2022 witnessed the retreat of China’s private sector in the digital collectible space. Internet giants pledged to refrain from providing digital collectible trading services and Tencent shuttered its digital collectibles platforms. Now, with the arrival of the trading platform that is supported by state-affiliated organizations, China makes it abundantly clear that the nascent digital collectibles trading market will be centralized.

Coincidentally, and ironically for a supposedly decentralized sphere, the global NFT market is also pivoting towards centralization. Part of the reason is that the “crypto winter” unleashed by the sudden implosion of FTX is calling for more credibility to be introduced into the market. The “crypto bro” culture, represented by overhyped drops and questionable credibility, no longer attracts investors. Instead, renowned cultural institutions will take the lead in unveiling new NFT drops and even creating purpose-built blockchains to restore trust.
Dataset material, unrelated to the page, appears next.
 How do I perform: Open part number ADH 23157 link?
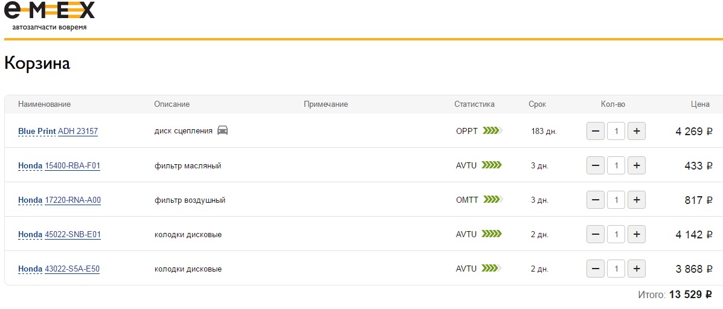point(78,131)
However, the trend was evident even before the FTX meltdown. Some observers describe it as the NFT market’s “growing resemblance to the rest of the art market,” in which celebrities and top auction houses garner the most attention and dominate the high-end sector.
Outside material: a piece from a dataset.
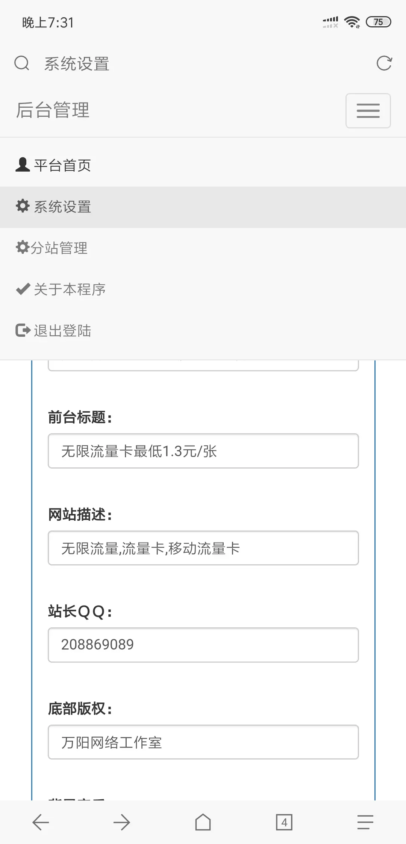The width and height of the screenshot is (406, 844).
Task: Tap 关于本程序 in the menu
Action: (70, 289)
Galleries and institutions have also become indispensable for NFT creators to sell their artworks. This is drastically different from the original environment of the NFT market, where independent artists benefited the most through exchanging artworks among themselves and becoming financially sustainable through each sale.

Perhaps the return of NFTs to centralization is inevitable. Sitting at the crossroads between the art and tech sectors, NFTs are bound to receive the close attention of investors from both, whether the earliest NFT creators welcomed them or not.

However, significant differences still remain between the Chinese and global markets even during this centralization trend: the government will be the sole adjudicator of the former while multiple major art institutions will compete in the latter. It will be interesting to see the metaverse initiatives that Chinese and western museums and art institutions will respectively adopt in 2023.